Prof. Dr. Timothy Clark

Computer-Chemie-Centrum

FAU Erlangen-Nürnberg

### Project Overview

EMPIRE is a newly conceived parallel semiempirical molecular orbital (MO) program that can treat as many as 100,000 atoms on 4,000 cores or more. Within KONWIHR, performance enhancements in two areas have been achieved and an important step towards linear scaling made:

**Diagonalization in self-consistent-field calculations: ** The distributed matrices (Hückel matrix for the initial guess and Fock matrix) have been redistributed from 1D stripes to 2D-block cyclic to give significantly improved diagonalization performance. The figure on the right shows the improvement achieved for complete self-consistent field (SCF) calculations on EMMY. Three different diagonalization library routines were investigated, the MKL routines PDSYEVR and PDSYEVD and the ELPA2 library (__http://elpa.mpcdf.mpg.de/__, which proves to be fastest and most effective.

**Harmonic frequencies:** Calculating the normal vibrations of a system numerically is a trivially parallel task that, however, requires attention in order to achieve good load balancing.
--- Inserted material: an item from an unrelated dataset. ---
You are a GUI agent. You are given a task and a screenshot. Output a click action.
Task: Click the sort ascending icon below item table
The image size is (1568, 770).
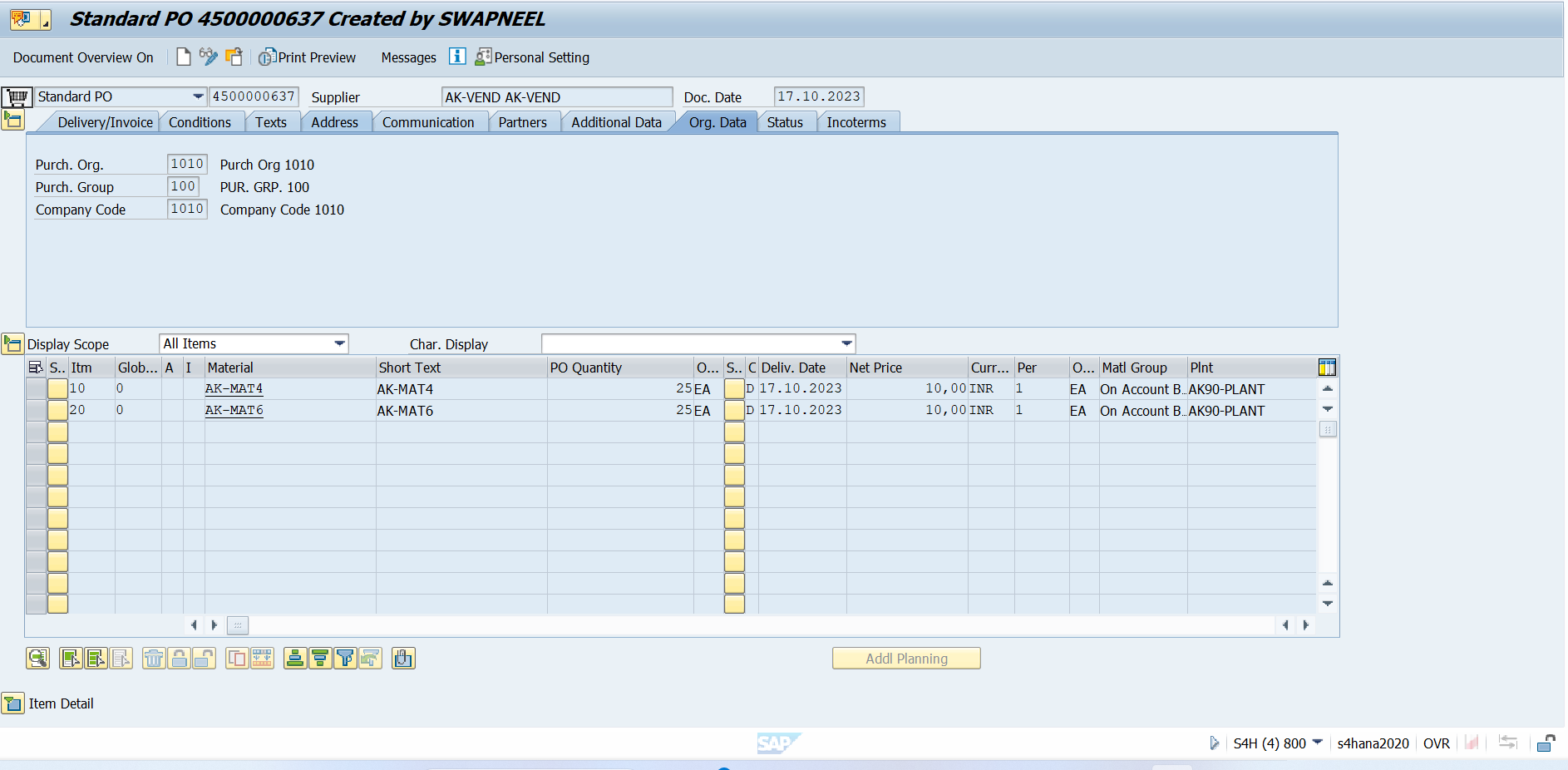point(294,659)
The EMPIRE implementation (shown for the example of ten OMP threads per CPU on EMMY) gives approximately 92% parallel efficiency, even for such small systems as vasopressin and C60-fullerene, as shown in the Figure on the right. This implementation involves two-level parallelism between and within the individual SCF/gradient calculations.
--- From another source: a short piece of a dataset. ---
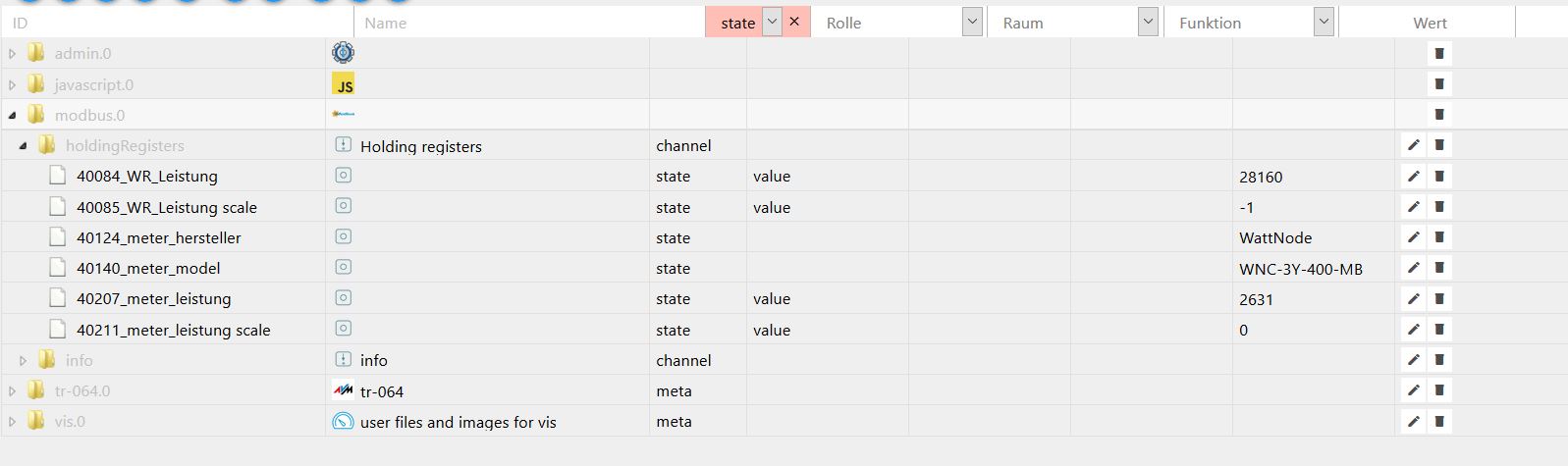
Task: Edit the tr-064.0 object with pencil icon
Action: click(x=1413, y=390)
**Matrix Sparseness: **EMPIRE is not currently a linear-scaling code because it performs the full SCF-calculation in order to provide a standard for linear scaling approximations. We have conducted an investigation of the sparseness of the one-electron, density, Fock and MO-coefficient matrices as a preparation for using sparse matrix algorithms to approach linear scaling without sacrificing accuracy. At convergence, all but the coefficient matrix are sparse but this is not the case in the early SCF iterations (left plot below). Localizing the initial guess leads to far more sparse matrices (right plot) without changing the result. Currently, the localization technique used scales badly, is iterative and difficult to parallelize. It will therefore be replaced by a Cholesky factorization, which has none of these problems and provides orbitals that are almost as local. The way is then open to completely automatic close to linear scaling SCF calculations.